EXERCISE REQUIREMENTS
Edit everything from the line containing "Task: Insert a comment icon" down to the line containing "Advance to next" by replacing "Insert" with "Add", keeping all else the same. Return only those lines.

Entries taken from a collection:
-------------------------
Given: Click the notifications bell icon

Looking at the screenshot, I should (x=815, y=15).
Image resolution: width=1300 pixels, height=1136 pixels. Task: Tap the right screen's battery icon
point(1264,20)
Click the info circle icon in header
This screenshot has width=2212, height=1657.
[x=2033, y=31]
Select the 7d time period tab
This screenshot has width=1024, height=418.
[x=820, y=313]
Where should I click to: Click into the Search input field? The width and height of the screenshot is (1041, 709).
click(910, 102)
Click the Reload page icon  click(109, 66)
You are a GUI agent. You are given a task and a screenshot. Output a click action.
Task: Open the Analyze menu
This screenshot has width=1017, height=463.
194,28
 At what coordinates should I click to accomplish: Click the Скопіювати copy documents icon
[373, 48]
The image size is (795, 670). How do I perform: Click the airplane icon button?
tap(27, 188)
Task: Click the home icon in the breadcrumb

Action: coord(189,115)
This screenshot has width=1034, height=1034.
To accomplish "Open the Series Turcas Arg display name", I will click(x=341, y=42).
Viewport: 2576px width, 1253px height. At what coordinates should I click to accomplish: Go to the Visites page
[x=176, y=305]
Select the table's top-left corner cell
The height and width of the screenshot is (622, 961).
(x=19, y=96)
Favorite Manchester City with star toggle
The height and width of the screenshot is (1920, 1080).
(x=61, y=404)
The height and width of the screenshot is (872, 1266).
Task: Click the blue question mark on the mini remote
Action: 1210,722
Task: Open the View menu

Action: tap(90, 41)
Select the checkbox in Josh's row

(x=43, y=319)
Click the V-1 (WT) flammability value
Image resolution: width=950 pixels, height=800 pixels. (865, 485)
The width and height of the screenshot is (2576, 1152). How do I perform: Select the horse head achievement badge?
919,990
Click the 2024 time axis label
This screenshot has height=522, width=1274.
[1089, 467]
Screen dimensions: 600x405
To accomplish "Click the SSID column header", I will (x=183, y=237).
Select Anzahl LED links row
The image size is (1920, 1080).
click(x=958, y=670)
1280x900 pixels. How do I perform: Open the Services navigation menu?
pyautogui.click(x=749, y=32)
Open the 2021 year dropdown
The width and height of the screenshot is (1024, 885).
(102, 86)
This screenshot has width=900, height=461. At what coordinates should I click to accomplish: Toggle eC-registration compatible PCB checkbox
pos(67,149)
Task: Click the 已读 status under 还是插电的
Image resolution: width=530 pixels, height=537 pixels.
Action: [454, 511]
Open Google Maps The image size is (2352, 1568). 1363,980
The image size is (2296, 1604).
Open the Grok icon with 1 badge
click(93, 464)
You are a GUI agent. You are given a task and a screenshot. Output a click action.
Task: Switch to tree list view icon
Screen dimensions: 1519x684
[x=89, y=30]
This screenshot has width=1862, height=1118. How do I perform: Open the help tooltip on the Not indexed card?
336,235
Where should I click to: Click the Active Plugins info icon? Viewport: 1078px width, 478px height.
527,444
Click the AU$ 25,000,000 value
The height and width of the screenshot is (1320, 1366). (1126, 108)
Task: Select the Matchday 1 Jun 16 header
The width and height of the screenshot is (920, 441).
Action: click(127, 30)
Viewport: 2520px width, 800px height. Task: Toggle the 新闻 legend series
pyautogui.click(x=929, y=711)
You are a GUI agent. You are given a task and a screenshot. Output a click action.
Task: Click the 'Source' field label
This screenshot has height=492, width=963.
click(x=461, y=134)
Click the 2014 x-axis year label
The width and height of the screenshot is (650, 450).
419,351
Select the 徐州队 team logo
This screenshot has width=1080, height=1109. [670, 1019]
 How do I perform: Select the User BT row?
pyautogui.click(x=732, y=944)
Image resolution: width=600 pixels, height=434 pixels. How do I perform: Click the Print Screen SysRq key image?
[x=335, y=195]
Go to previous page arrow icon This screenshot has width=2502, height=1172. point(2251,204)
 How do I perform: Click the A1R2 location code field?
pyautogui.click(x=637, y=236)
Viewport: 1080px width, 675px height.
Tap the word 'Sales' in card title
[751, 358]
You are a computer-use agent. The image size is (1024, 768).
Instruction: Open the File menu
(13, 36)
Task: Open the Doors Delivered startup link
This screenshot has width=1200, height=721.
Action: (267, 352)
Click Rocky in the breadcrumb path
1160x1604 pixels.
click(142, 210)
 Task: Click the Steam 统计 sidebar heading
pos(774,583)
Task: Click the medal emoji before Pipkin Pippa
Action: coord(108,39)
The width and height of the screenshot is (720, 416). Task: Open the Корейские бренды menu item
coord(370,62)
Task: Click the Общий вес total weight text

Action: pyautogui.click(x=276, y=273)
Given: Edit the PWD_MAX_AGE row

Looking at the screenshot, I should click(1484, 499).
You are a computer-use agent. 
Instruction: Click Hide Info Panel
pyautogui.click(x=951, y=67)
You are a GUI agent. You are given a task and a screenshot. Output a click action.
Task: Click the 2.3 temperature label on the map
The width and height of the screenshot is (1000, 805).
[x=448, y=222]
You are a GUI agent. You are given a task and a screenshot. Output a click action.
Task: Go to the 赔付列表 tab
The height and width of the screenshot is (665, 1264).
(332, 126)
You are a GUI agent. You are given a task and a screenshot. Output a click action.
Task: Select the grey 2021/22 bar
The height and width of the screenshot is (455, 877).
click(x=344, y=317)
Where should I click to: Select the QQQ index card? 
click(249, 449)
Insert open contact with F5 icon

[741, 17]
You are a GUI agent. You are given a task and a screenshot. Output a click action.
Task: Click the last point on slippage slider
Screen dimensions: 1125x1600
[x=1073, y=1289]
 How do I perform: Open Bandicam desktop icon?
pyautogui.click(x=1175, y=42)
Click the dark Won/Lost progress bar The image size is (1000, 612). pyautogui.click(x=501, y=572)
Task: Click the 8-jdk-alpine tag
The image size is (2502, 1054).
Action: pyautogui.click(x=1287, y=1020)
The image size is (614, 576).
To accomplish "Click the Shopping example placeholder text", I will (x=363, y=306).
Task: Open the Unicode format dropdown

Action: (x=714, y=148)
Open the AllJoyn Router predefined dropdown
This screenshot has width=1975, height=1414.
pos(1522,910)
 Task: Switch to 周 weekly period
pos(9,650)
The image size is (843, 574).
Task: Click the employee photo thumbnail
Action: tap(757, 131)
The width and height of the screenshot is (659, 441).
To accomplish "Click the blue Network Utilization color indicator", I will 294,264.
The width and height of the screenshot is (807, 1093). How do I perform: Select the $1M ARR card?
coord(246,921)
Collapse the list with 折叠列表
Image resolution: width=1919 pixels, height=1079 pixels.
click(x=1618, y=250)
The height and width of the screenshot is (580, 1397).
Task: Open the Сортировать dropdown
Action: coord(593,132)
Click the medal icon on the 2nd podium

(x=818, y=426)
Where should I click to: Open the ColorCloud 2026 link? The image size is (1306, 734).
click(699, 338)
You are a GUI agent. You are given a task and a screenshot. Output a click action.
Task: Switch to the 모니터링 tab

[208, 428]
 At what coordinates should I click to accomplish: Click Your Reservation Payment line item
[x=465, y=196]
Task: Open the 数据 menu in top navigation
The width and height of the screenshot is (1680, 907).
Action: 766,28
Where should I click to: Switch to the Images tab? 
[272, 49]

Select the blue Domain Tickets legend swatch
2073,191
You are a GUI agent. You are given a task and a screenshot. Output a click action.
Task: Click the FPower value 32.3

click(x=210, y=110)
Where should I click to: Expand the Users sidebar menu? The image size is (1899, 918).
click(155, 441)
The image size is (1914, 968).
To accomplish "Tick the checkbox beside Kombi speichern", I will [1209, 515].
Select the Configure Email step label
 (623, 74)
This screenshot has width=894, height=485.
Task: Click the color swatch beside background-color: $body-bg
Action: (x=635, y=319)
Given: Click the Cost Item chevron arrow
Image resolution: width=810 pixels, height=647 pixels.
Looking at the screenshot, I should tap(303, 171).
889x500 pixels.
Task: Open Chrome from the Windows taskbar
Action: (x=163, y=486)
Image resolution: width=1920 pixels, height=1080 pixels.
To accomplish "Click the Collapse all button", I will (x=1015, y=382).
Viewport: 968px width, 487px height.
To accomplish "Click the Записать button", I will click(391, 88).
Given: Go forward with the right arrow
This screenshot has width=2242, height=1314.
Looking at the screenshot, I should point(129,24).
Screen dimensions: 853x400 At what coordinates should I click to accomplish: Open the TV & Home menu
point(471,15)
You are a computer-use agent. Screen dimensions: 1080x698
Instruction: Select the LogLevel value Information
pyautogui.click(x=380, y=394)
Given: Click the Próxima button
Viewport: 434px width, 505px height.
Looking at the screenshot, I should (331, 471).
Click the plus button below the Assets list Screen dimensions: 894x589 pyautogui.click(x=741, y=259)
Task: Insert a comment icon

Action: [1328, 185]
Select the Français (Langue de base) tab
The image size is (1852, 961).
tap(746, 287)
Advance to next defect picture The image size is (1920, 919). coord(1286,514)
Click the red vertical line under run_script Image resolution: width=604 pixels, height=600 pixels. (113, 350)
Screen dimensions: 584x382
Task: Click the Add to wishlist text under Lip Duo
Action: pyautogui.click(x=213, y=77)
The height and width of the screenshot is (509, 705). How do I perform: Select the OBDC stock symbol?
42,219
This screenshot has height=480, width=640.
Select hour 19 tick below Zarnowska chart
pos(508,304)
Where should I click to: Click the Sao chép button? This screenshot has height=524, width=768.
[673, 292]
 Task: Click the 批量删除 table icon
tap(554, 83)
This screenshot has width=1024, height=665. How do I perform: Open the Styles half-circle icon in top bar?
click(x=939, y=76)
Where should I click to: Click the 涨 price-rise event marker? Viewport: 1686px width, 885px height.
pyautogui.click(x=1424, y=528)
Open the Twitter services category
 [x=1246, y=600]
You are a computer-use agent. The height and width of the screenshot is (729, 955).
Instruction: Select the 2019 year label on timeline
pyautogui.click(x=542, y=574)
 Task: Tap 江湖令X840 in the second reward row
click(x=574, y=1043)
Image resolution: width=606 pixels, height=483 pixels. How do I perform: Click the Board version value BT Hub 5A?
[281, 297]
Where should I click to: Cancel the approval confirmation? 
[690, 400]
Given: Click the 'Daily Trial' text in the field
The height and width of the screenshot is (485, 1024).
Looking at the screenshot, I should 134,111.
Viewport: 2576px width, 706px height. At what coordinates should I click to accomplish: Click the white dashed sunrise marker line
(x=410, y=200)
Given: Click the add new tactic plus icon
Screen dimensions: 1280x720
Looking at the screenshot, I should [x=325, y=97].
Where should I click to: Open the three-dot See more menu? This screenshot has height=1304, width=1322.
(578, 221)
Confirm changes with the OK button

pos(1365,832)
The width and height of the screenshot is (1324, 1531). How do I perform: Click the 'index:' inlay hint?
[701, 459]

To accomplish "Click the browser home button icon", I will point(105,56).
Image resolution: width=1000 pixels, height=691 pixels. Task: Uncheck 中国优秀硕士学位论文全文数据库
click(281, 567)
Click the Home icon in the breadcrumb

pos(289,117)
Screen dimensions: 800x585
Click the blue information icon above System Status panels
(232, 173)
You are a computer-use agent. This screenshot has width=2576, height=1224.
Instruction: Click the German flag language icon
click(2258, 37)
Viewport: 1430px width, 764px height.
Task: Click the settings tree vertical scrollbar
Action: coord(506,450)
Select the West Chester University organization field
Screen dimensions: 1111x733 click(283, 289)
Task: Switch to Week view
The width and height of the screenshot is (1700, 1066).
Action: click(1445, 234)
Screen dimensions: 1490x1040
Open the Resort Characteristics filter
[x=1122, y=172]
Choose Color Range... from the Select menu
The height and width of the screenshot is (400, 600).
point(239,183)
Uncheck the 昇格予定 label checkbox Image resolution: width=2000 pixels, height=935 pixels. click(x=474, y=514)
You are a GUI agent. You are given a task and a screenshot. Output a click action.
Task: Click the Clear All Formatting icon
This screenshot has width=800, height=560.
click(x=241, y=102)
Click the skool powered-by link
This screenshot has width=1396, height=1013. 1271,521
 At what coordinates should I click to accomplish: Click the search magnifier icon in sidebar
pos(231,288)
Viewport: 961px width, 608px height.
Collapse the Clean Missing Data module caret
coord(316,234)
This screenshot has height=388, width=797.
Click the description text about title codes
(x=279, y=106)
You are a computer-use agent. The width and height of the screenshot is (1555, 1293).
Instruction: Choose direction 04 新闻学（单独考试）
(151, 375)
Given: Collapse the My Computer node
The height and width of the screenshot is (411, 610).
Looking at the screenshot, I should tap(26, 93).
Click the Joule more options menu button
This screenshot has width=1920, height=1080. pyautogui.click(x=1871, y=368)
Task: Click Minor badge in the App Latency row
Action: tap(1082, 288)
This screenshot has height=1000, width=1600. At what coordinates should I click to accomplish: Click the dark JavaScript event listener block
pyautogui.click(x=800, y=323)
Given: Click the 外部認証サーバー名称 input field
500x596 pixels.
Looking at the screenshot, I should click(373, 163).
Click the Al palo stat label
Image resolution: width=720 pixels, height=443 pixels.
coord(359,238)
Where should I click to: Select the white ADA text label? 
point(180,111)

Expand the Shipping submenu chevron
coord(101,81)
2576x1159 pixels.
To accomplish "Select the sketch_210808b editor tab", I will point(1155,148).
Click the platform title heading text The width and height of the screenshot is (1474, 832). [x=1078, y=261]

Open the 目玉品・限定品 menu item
-------------------------
THE RESPONSE
Task: Add a comment icon

Action: [1328, 185]
Select the Français (Langue de base) tab
The image size is (1852, 961).
tap(746, 287)
Advance to next defect picture The image size is (1920, 919). coord(1286,514)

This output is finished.